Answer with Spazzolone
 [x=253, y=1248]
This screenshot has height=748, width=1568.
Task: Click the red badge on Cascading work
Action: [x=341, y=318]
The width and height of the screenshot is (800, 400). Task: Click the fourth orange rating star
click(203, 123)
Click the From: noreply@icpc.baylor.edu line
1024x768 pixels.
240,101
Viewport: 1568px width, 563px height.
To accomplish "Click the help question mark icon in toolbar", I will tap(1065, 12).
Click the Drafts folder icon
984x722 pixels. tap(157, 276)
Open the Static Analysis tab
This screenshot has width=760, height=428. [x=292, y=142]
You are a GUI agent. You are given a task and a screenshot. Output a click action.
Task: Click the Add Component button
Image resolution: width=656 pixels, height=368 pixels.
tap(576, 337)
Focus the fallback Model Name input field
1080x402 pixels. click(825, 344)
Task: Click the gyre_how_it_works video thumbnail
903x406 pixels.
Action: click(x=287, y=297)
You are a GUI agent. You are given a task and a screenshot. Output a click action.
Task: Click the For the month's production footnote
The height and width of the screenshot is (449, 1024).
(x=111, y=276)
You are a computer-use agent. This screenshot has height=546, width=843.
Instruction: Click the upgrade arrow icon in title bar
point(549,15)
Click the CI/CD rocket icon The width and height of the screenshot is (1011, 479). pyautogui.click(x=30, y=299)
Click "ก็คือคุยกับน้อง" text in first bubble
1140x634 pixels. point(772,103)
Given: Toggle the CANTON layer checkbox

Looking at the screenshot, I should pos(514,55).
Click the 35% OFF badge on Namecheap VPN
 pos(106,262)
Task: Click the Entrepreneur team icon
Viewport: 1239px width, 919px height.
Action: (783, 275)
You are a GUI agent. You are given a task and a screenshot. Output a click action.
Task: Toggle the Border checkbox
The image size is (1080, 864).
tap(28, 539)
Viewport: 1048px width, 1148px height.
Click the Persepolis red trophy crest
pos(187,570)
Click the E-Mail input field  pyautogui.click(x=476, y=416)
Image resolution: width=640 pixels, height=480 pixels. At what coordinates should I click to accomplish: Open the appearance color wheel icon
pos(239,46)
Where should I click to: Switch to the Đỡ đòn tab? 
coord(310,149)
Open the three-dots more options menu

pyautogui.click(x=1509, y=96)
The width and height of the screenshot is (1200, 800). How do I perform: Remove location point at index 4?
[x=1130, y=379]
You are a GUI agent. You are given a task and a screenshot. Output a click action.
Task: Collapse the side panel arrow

* * * *

Copy the data above in full, character for character.

Answer with Spazzolone
 [x=253, y=1248]
This screenshot has height=748, width=1568.
Task: Click the red badge on Cascading work
Action: [x=341, y=318]
The width and height of the screenshot is (800, 400). Task: Click the fourth orange rating star
click(203, 123)
Click the From: noreply@icpc.baylor.edu line
1024x768 pixels.
240,101
Viewport: 1568px width, 563px height.
To accomplish "Click the help question mark icon in toolbar", I will tap(1065, 12).
Click the Drafts folder icon
984x722 pixels. tap(157, 276)
Open the Static Analysis tab
This screenshot has width=760, height=428. [x=292, y=142]
You are a GUI agent. You are given a task and a screenshot. Output a click action.
Task: Click the Add Component button
Image resolution: width=656 pixels, height=368 pixels.
tap(576, 337)
Focus the fallback Model Name input field
1080x402 pixels. click(825, 344)
Task: Click the gyre_how_it_works video thumbnail
903x406 pixels.
Action: click(x=287, y=297)
You are a GUI agent. You are given a task and a screenshot. Output a click action.
Task: Click the For the month's production footnote
The height and width of the screenshot is (449, 1024).
(x=111, y=276)
You are a computer-use agent. This screenshot has height=546, width=843.
Instruction: Click the upgrade arrow icon in title bar
point(549,15)
Click the CI/CD rocket icon The width and height of the screenshot is (1011, 479). pyautogui.click(x=30, y=299)
Click "ก็คือคุยกับน้อง" text in first bubble
1140x634 pixels. point(772,103)
Given: Toggle the CANTON layer checkbox

Looking at the screenshot, I should pos(514,55).
Click the 35% OFF badge on Namecheap VPN
 pos(106,262)
Task: Click the Entrepreneur team icon
Viewport: 1239px width, 919px height.
Action: (783, 275)
You are a GUI agent. You are given a task and a screenshot. Output a click action.
Task: Toggle the Border checkbox
The image size is (1080, 864).
tap(28, 539)
Viewport: 1048px width, 1148px height.
Click the Persepolis red trophy crest
pos(187,570)
Click the E-Mail input field  pyautogui.click(x=476, y=416)
Image resolution: width=640 pixels, height=480 pixels. At what coordinates should I click to accomplish: Open the appearance color wheel icon
pos(239,46)
Where should I click to: Switch to the Đỡ đòn tab? 
coord(310,149)
Open the three-dots more options menu

pyautogui.click(x=1509, y=96)
The width and height of the screenshot is (1200, 800). How do I perform: Remove location point at index 4?
[x=1130, y=379]
You are a GUI agent. You are given a task and a screenshot. Output a click action.
Task: Collapse the side panel arrow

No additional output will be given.